Elderly patients have to use bed pans in the hallway, while others sleep on medical trolleys and share pillows in the emergency department corridors in conditions described by furious visitors as "like a Third World country".
The Waitemata District Health Board has admitted that the situation is "unpleasant", but staffing shortages means little can be done to fix the problem.
A harsh winter and an ageing population has filled the in-patient wards to capacity, so patients without a bed have been shifted to the passageway of the emer-gency department.
A 47-year-old woman who suffered complications from a hysterectomy lay in the corridor of the emergency ward for 18 hours overnight.
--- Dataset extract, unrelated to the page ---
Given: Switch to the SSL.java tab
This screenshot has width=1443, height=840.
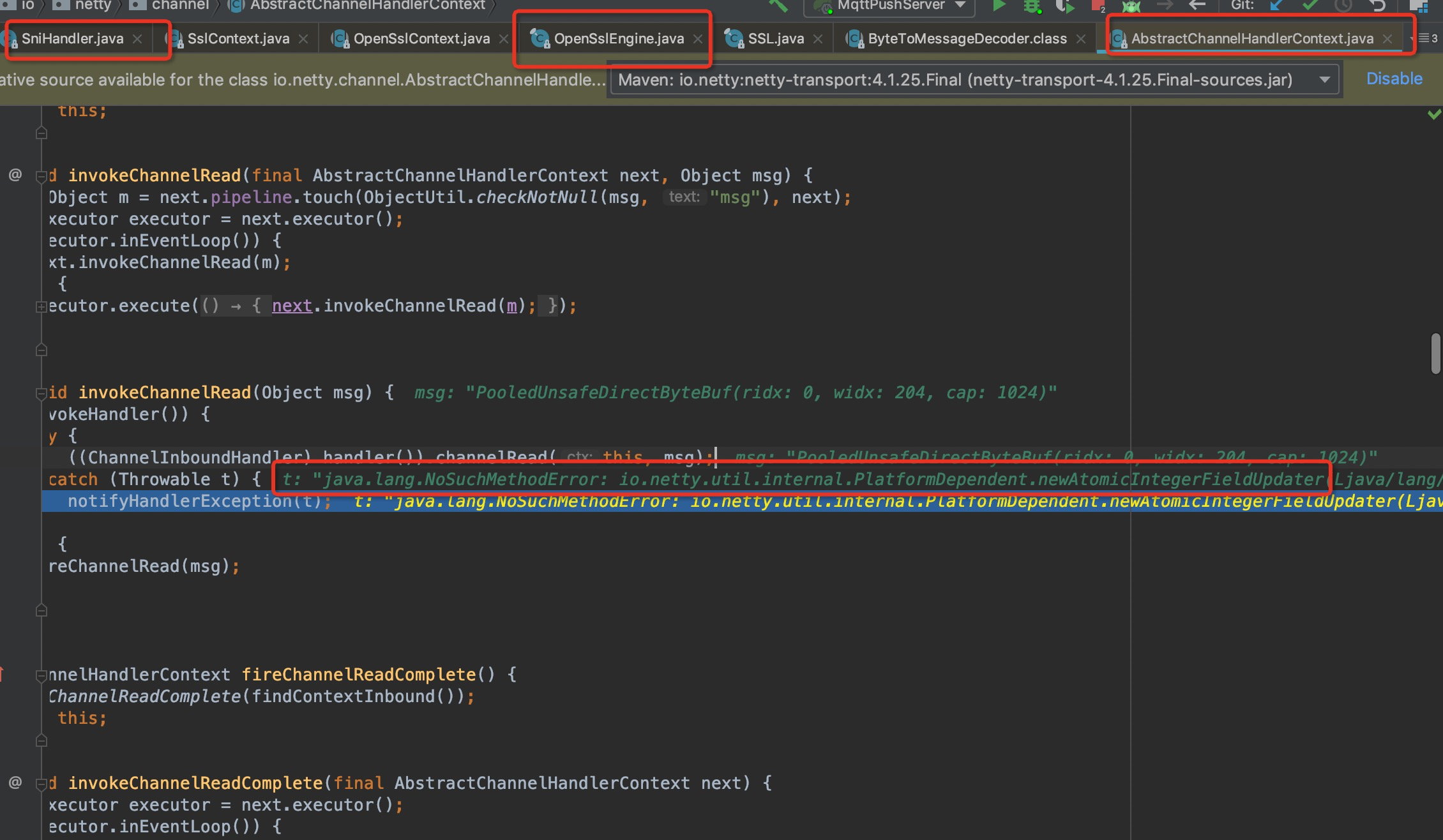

The woman was rushed to hospital with a post-operative infection and a racing heartbeat. Her condition stabilised after five hours, but all 25 beds in the emergency ward were taken.
She was forced to sleep in the hallway with 16 other patients until her specialist doctor discharged her to recuperate at home.
Most of the waiting patients were lying on trolleys, some had to use a bedpan in the hallway shielded only by a screen, and private medical details became public knowledge. To use the bathroom, patients queued to borrow poles from each other to carry intravenous drip lines, and one was lying on a trolley without a pillow.
"When I left, the nurses said 'Great, we can take your pillow now'," the woman told the Herald on Sunday. "I felt I was one of the lucky ones because one gentleman had been there for four days.
"It was unbelievable. You don't expect this sort of thing from New Zealand. I've never been in a hospital before, but this was totally unacceptable." The woman sympathised with staff who were struggling to cope, but without a buzzer to alert nurses to a problem, patients were advised to shout to get their attention.
Her husband described the situation as "Third World".
"Elderly people are having to put screens around them so they can use a bed pan. It's just wrong.
"You hear everything. Nothing is private. I can tell you all about the girl visiting her brother because he slashed his wrists."
Rachel Haggerty, general manager of adult health services at Waitemata District Health Board, admitted that the situation was less than perfect but rejected claims that patients were there for more than 24 hours.
Staffing shortages meant that the hospital struggled to cope with a harsh winter, with acute admissions increasing by 11 per cent.
"It's very unpleasant for patients, but the corridor is safe because it's the best place for us to keep an eye on them," Haggerty said.